Li et al. [5] observed a significant association between tumour stage and overall survival in both univariate and multivariate analyses. The 3-year OS for all histological types was 75.4% for stage I, 57.1% for stage II, 33.3% for stage III and 7.1% for stage IV. This association is similar to the previous publication in ULMS and ESS [34, 35]. In our study, early stage (stage I) was associated with better PFS than advanced stage (stage II-IV), but there was no difference in OS. Although we did not find a difference in OS, this could be attributed to the following reasons. First, the number of patients in the advanced stage group was small, therefore, the study did not have the number of events required to demonstrate a significant difference between the two groups. Second, as a more aggressive uterine sarcoma, more than 80% of patients with HG-ESS and UUS were in stage I at diagnosis. Considering the association between histopathological subtype and poor prognosis, it is difficult to determine whether advanced stage has any effect on the poor outcome.

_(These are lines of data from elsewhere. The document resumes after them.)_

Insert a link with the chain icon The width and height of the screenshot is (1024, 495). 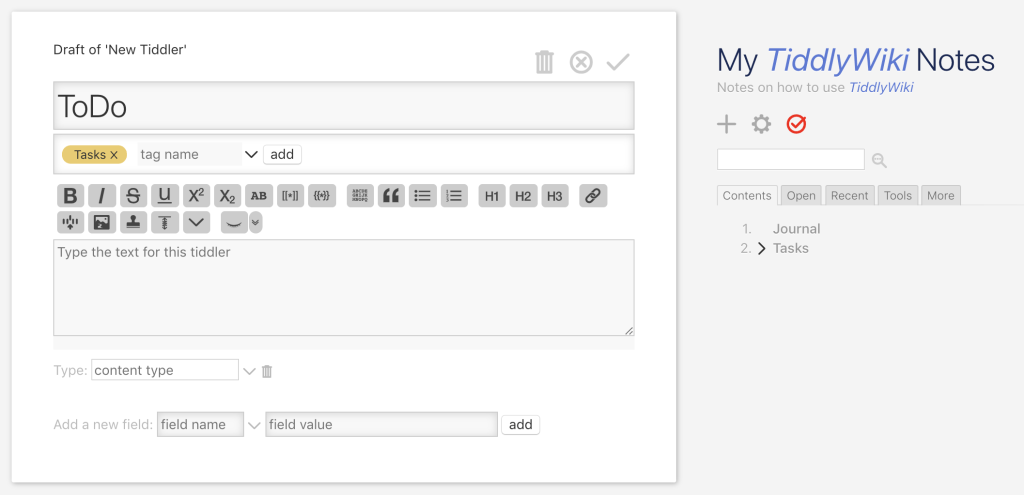593,196
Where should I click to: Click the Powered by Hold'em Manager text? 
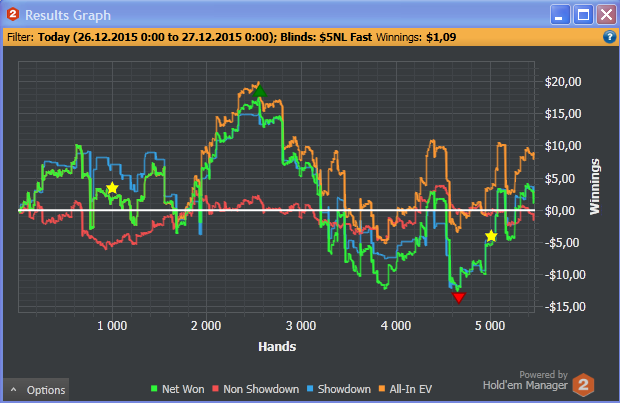(525, 380)
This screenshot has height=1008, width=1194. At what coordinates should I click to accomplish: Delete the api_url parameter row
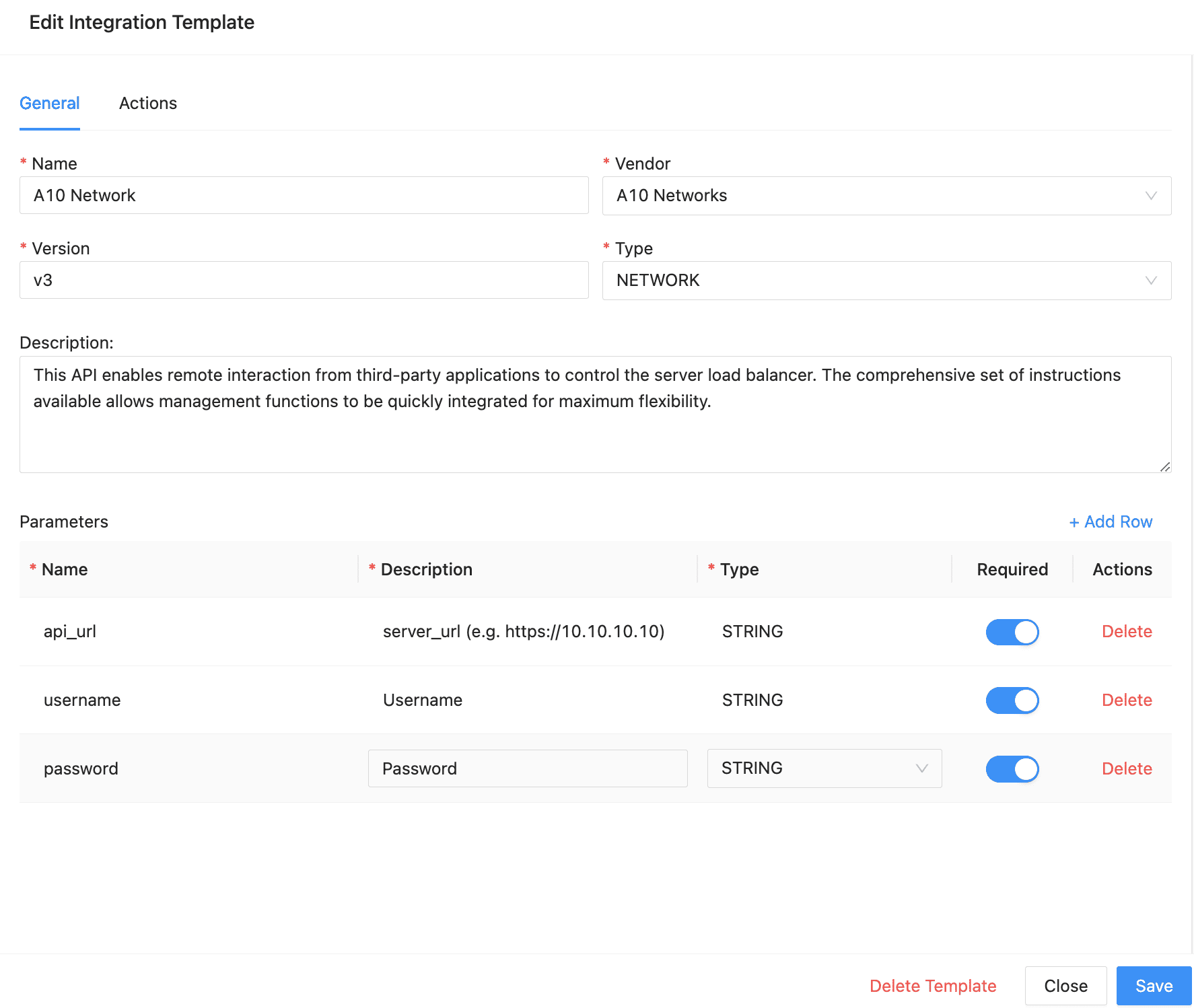pyautogui.click(x=1127, y=631)
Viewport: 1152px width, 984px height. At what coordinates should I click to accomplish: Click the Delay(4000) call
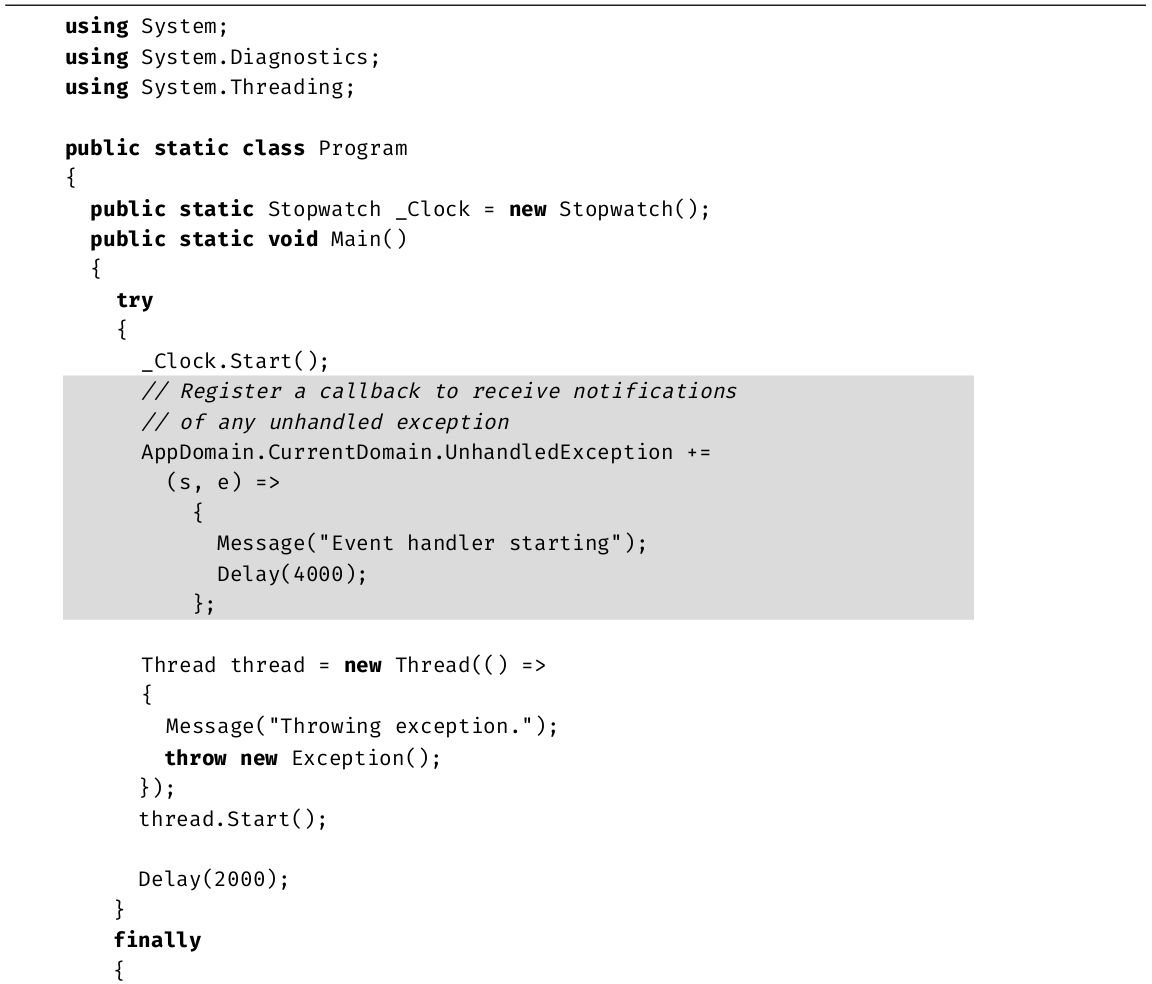(292, 574)
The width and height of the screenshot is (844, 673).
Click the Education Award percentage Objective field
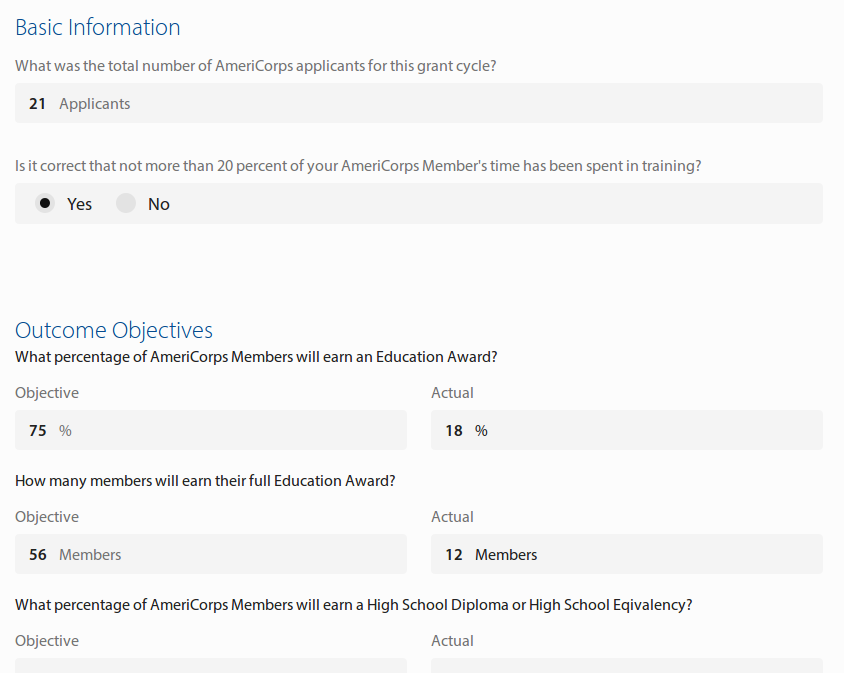[x=210, y=430]
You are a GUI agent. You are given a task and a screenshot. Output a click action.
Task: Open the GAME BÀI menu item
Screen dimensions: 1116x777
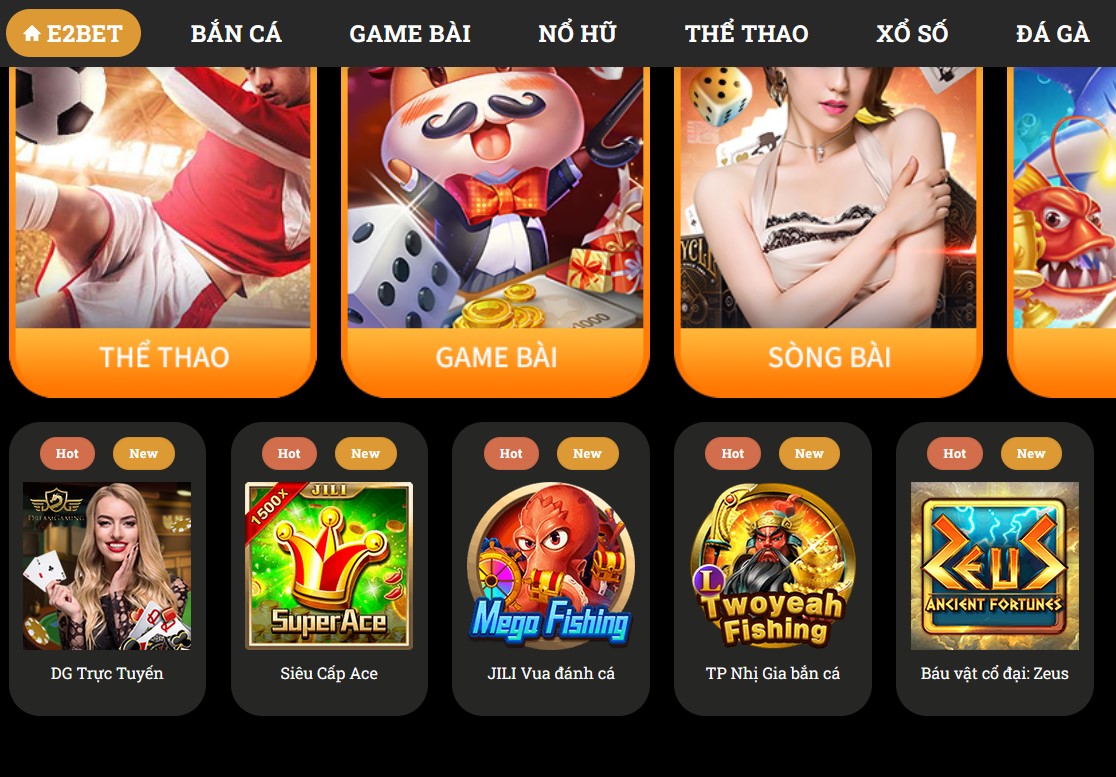pos(410,33)
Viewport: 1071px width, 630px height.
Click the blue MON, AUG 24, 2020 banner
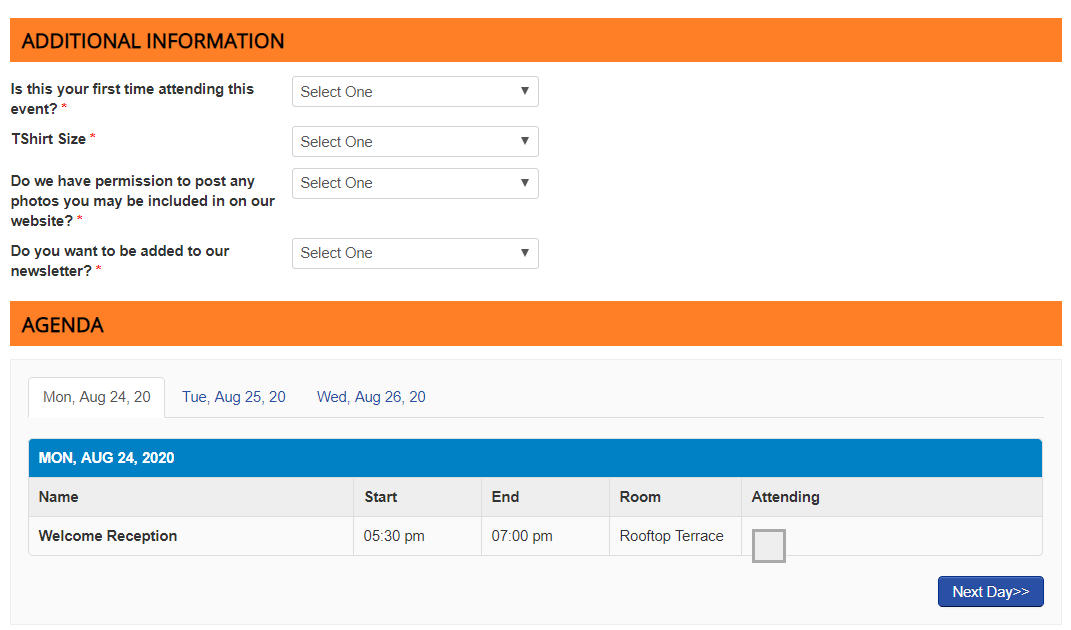coord(106,458)
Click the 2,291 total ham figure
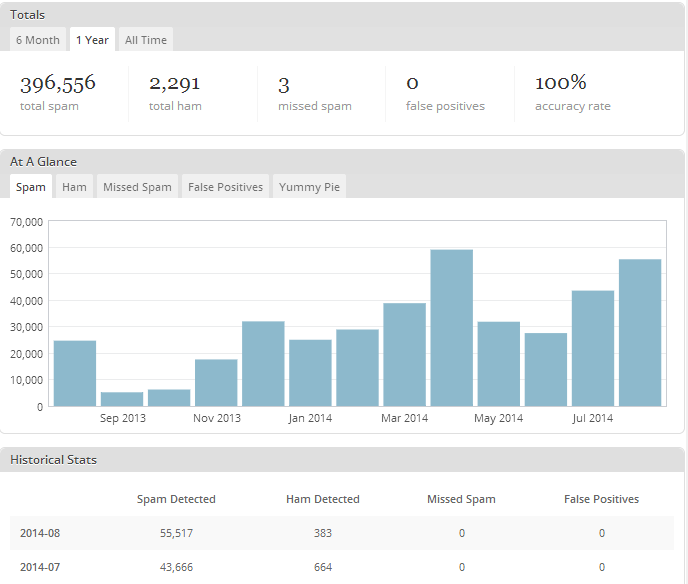Screen dimensions: 688x584 [175, 83]
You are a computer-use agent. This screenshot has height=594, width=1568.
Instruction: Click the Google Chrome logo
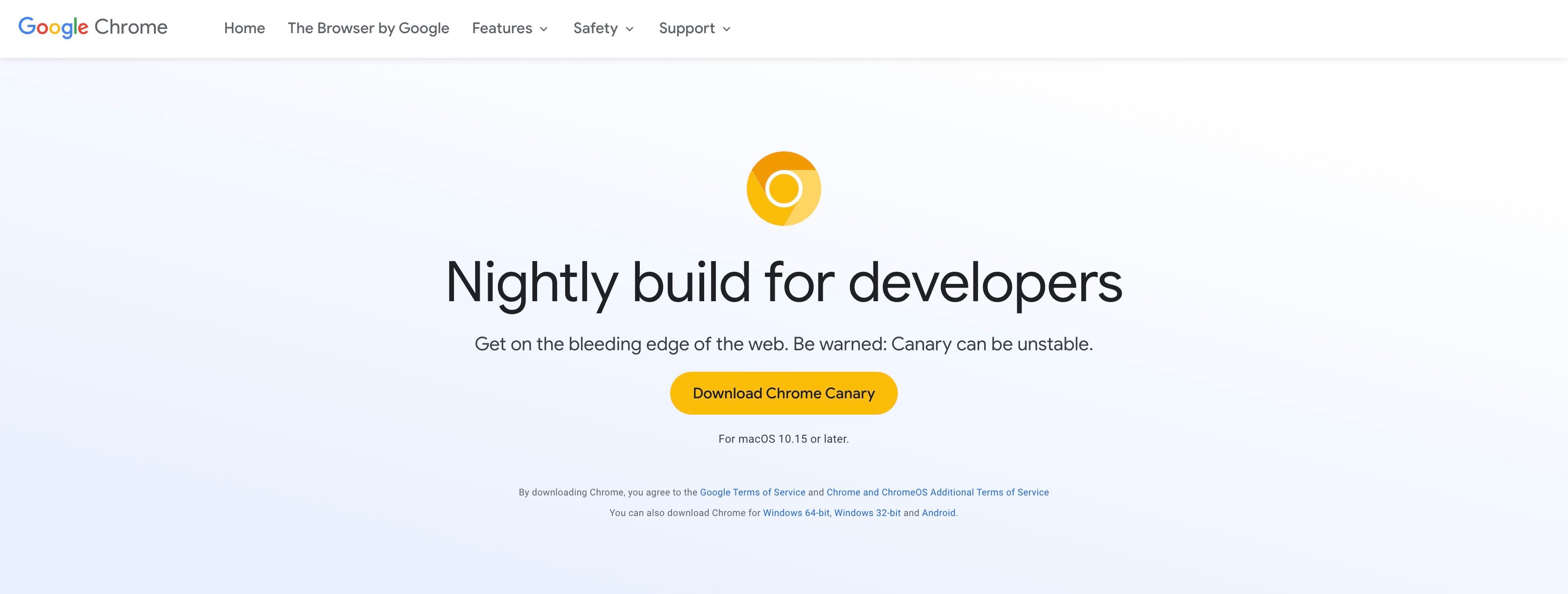point(92,28)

In our study, elevated preoperative NLR and PLR and postmenopausal status were significantly correlated with shorter PFS and OS in univariate analysis, but no statistically significant difference was found in multivariate analysis. The NLR was more meaningful in multivariate analysis than the other two indicators (P<0.1). Recently, Jeong et al. [36] performed a retrospective analysis of 99 patients with uterine sarcoma from 8 multicentre institutions over the last 20 years and found that a high NLR was significantly associated with worse DFS and OS, while PLR, CA125, and lactate dehydrogenase (LDH) failed to show significant impact.

In conclusion, uterine sarcoma is a rare tumour, with ULMS being the most frequent (40.64%), followed by LG-ESS (36.13%) and HG-ESS (10.32%). UUS and HG-ESS are more aggressive. Our study illustrated that histologic type, tumour size and tumour stage for patients with uterine sarcoma may act as independent predictors of PFS, as well as OS except tumour stage.